ФРАГМЕНТ ДОКУМЕНТА:

━━━

Нил и его последователи считали, что иноки должны жить «нестяжательно» в скитах, осуждали насильственное присвоение чужого труда и практику вкладов. Более всего Нила интересовали внутренний мир человека, проблемы его нравственного совершенствования. Подвижник не сочинял проектов экономического переустройства монастырей, но вся практика учрежденного им пустынножительства вела к отрицанию монастырских стяжаний — земельных, денежных и прочих богатств. Преданные идеалу отшельничества, «заволжские» старцы решительно отказывались от высших церковных постов. Это лишало их возможности решающим образом влиять на дела церкви.

Как повествуют современники, будучи вызваны на собор, старец Нил, «чернец з Белоозера», и Денис, «чернец Каменский» (монах из Спасо-Каменского монастыря под Вологдой), твердо заявили: «Не достоит чернцем сел имети». Присутствующие знали, что Нил выражает мнение монарха, и потому его речь произвела на собор сильное впечатление.

━━━

ИСХОДНЫЕ ДАННЫЕ:
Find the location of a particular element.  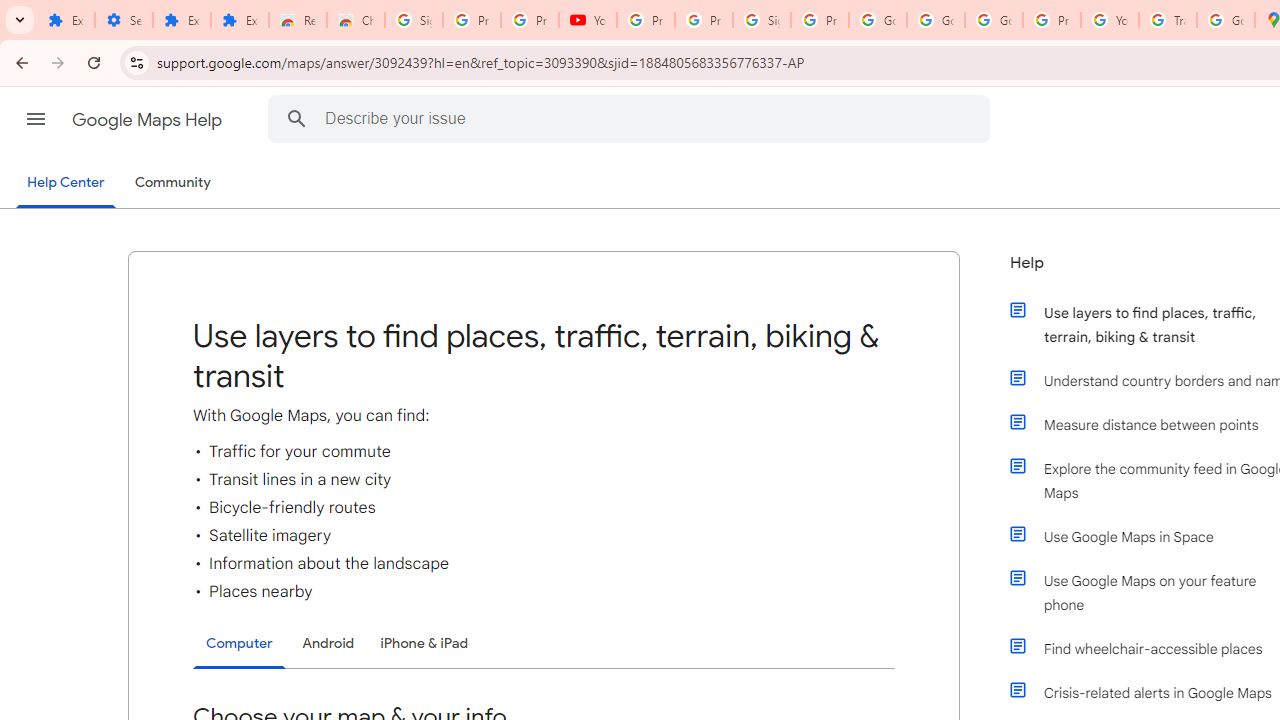

Google Maps Help is located at coordinates (148, 120).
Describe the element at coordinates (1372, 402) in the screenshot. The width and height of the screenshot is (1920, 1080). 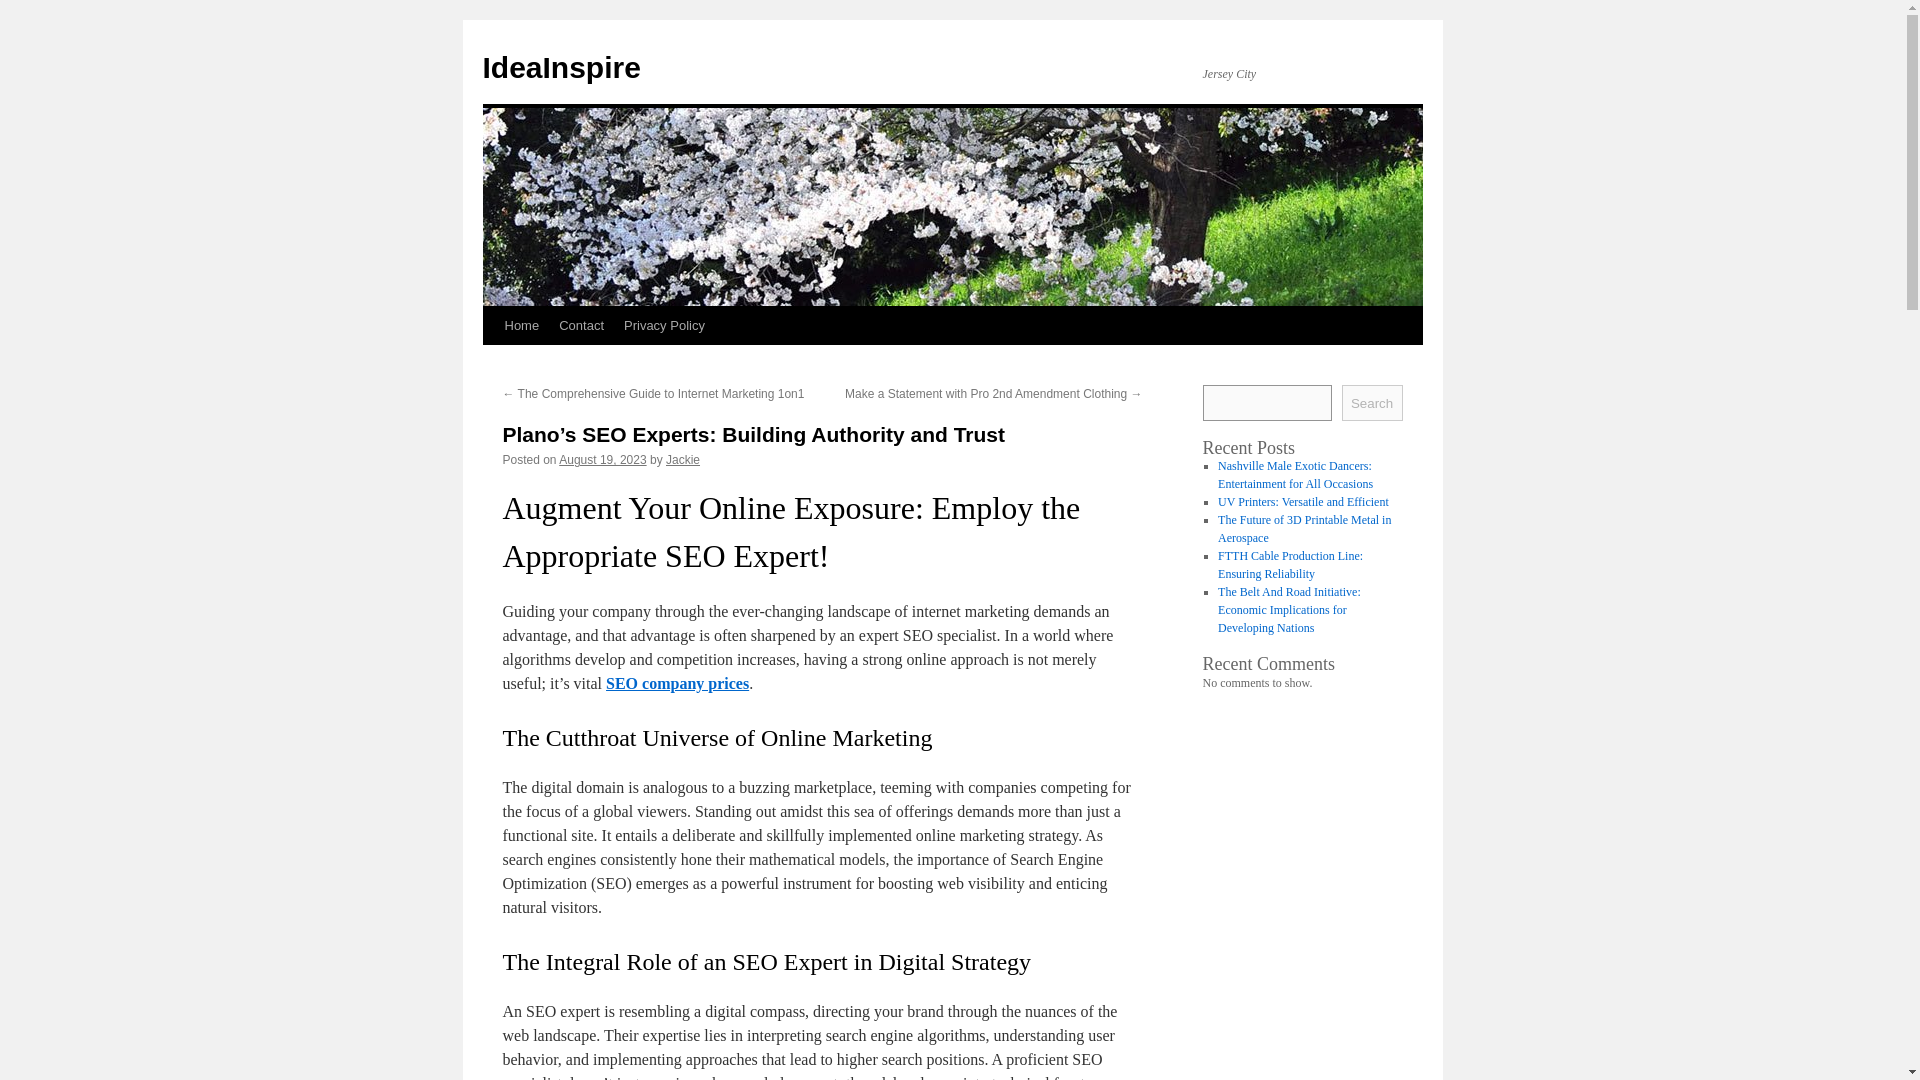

━━━

ЗАДАНИЕ:
Напишите продолжение фрагмента о Ниле и заволжских старцах, начав сразу после его последнего предложения.

ОТВЕТ:
Митрополит Симон попал в затруднительное положение. За несколько лет до собора он благословил Ивана III на отчуждение вотчин у новгородского владыки. Теперь он должен был испить ту же чашу. Большинство собора, зная о воле государя, готово было подчиниться, «бояшеся, да не власти своея отпадут» (иначе говоря, они боялись потерять свои места). Однако растерянность, воцарившаяся на соборе после выступления Нила, известного своим подвижничеством и святой жизнью, вскоре прошла. Иерархи осознали, какую смертельную угрозу для их благополучия таят замыслы великого князя, и решили противиться ему всеми силами. Геннадий, переживший катастрофу 1499 года, призвал иерархов не подчиняться государю. Он не побоялся вступить в пререкания с монархом и столь резко возражал ему, что тот прервал его речи бранью: «Многим лаянием уста ему загради, веды его страсть сребролюбную».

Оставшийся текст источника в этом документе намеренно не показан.